What the task requires —
Starting at the line below that contains "23 April 2016 (75, 2395)" and ending at the line that contains "read book (529, 1235)", retype each line exactly as it stands, but omit the pictures.

Material provided —
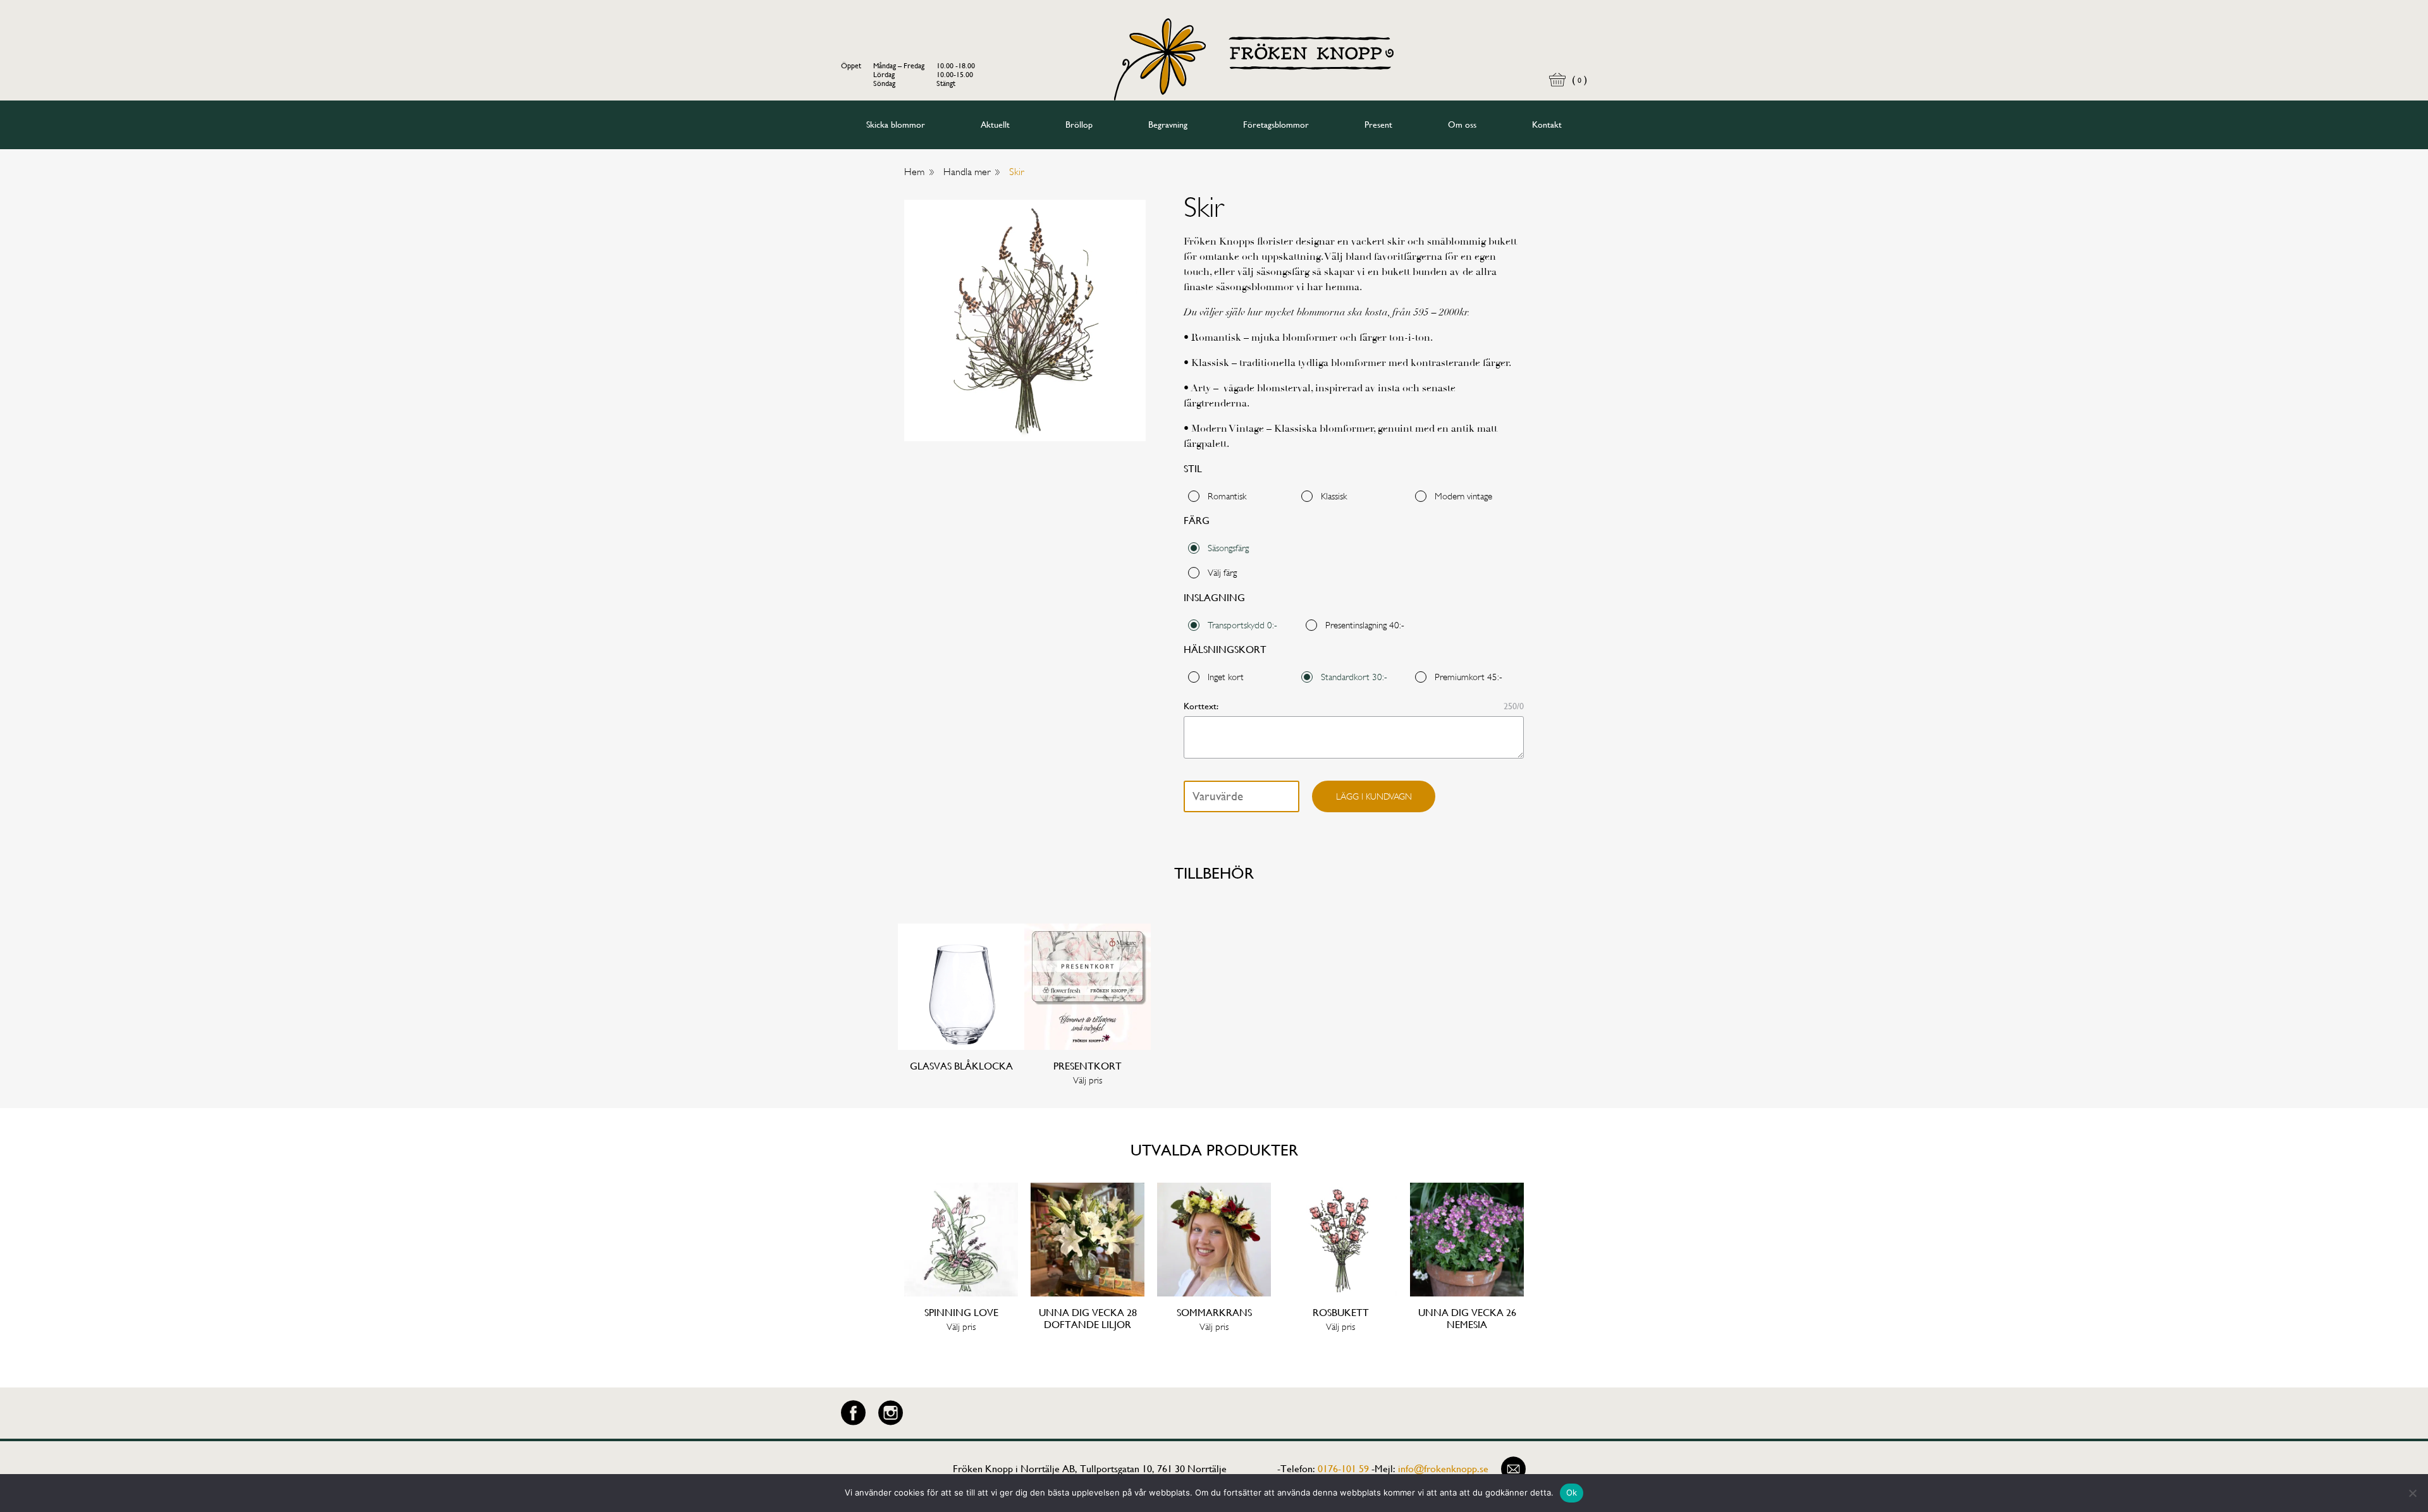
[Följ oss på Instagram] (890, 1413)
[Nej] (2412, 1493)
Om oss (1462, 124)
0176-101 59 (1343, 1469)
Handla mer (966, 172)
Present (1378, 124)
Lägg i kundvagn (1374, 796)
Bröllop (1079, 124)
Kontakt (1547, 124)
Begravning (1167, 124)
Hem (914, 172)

--

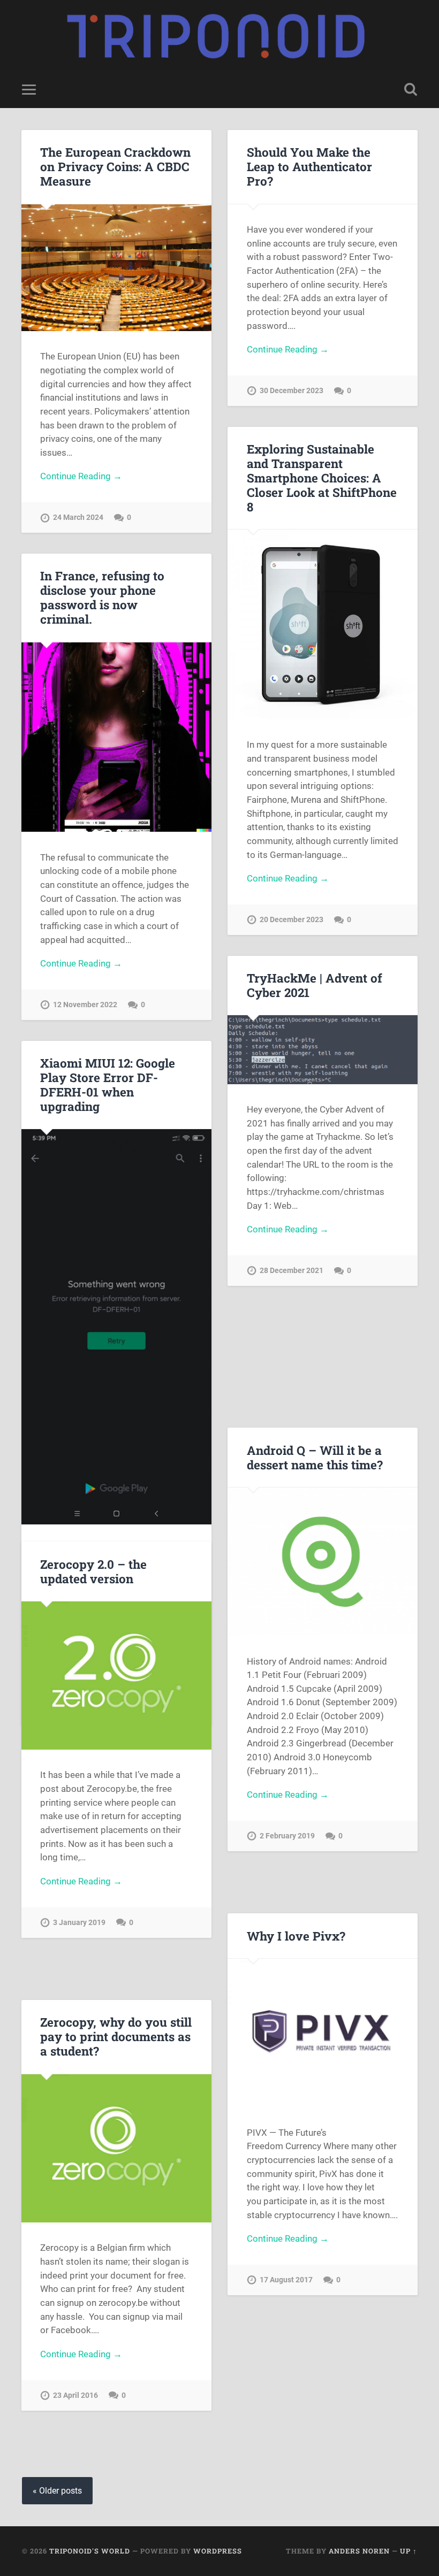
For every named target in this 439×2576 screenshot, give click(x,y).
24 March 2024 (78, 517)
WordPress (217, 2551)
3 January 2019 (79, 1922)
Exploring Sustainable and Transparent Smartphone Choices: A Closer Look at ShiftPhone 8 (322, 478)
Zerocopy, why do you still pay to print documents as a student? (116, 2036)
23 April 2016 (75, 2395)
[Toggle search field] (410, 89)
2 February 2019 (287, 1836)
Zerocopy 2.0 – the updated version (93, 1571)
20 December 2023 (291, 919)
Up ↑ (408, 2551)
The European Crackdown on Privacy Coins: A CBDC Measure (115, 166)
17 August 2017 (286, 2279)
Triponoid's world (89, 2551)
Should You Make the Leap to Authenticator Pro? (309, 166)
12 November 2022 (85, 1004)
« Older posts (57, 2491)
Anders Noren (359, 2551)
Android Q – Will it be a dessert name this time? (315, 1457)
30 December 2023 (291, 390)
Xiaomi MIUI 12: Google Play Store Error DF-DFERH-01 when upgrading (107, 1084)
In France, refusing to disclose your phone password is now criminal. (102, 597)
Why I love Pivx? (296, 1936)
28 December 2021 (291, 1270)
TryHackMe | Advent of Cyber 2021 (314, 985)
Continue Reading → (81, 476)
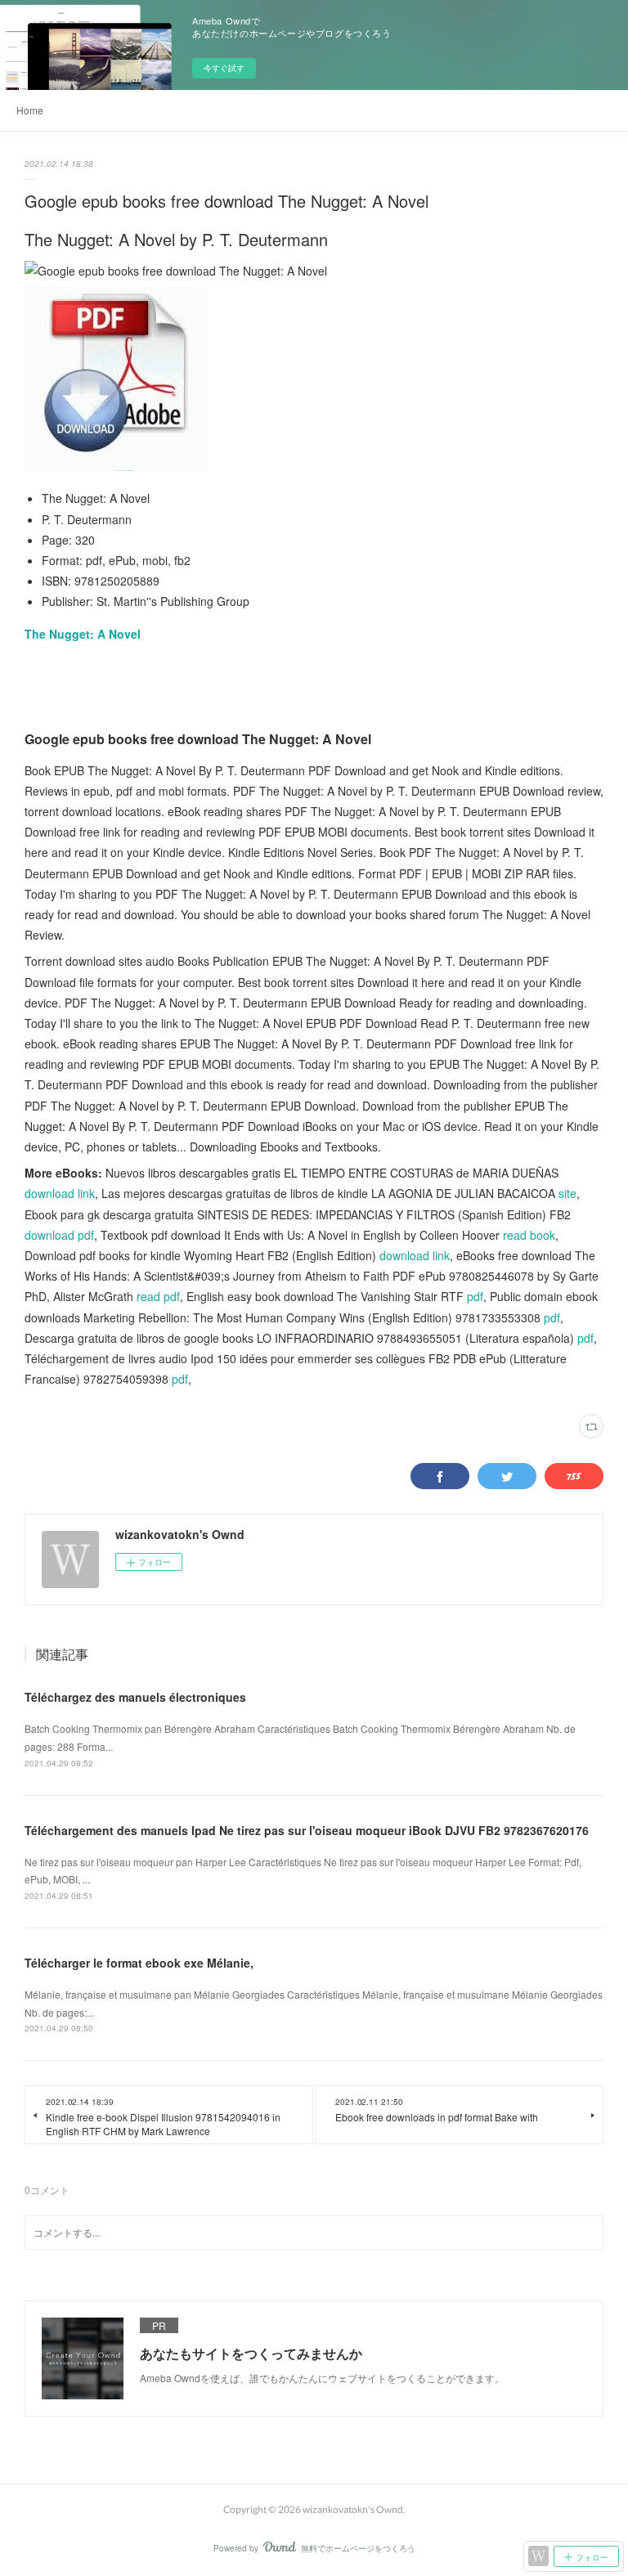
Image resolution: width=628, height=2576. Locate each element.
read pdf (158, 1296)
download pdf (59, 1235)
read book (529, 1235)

==

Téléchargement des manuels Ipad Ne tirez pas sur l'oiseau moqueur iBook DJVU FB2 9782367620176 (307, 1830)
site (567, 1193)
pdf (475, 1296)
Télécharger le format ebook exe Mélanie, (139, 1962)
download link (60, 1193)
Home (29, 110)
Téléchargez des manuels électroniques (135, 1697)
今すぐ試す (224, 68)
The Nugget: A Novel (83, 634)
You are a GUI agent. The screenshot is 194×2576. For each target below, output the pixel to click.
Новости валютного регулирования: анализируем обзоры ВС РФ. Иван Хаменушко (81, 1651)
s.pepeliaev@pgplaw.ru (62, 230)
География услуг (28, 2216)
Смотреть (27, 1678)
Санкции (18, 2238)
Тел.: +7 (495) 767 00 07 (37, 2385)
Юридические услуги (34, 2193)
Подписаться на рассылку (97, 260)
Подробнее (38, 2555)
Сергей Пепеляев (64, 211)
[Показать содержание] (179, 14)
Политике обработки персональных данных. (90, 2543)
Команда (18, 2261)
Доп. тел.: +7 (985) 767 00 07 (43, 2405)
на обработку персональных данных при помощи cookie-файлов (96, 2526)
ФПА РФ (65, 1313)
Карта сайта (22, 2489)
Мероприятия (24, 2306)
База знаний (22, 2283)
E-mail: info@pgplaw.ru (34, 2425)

Completed exercise —
23 April 2016 (75, 2395)
[Toggle search field] (410, 89)
2 February 2019 (287, 1836)
Zerocopy 2.0 – the updated version (93, 1571)
20 December 2023 (291, 919)
Up ↑ (408, 2551)
The European Crackdown on Privacy Coins: A CBDC Measure (115, 166)
17 August 2017 (286, 2279)
Triponoid's world (89, 2551)
Should You Make the Leap to Authenticator Pro? (309, 166)
12 November 2022 (85, 1004)
« Older posts (57, 2491)
Anders Noren (359, 2551)
Android Q – Will it be a dessert name this time? (315, 1457)
30 December 2023 (291, 390)
Xiaomi MIUI 12: Google Play Store Error DF-DFERH-01 when upgrading (107, 1084)
In France, refusing to disclose your phone password is now criminal. (102, 597)
Why I love Pivx? (296, 1936)
28 December 2021 (291, 1270)
TryHackMe | Advent of Cyber 2021 (314, 985)
Continue Reading → (81, 476)
Image resolution: width=628, height=2576. Locate each element.
read pdf (158, 1296)
download pdf (59, 1235)
read book (529, 1235)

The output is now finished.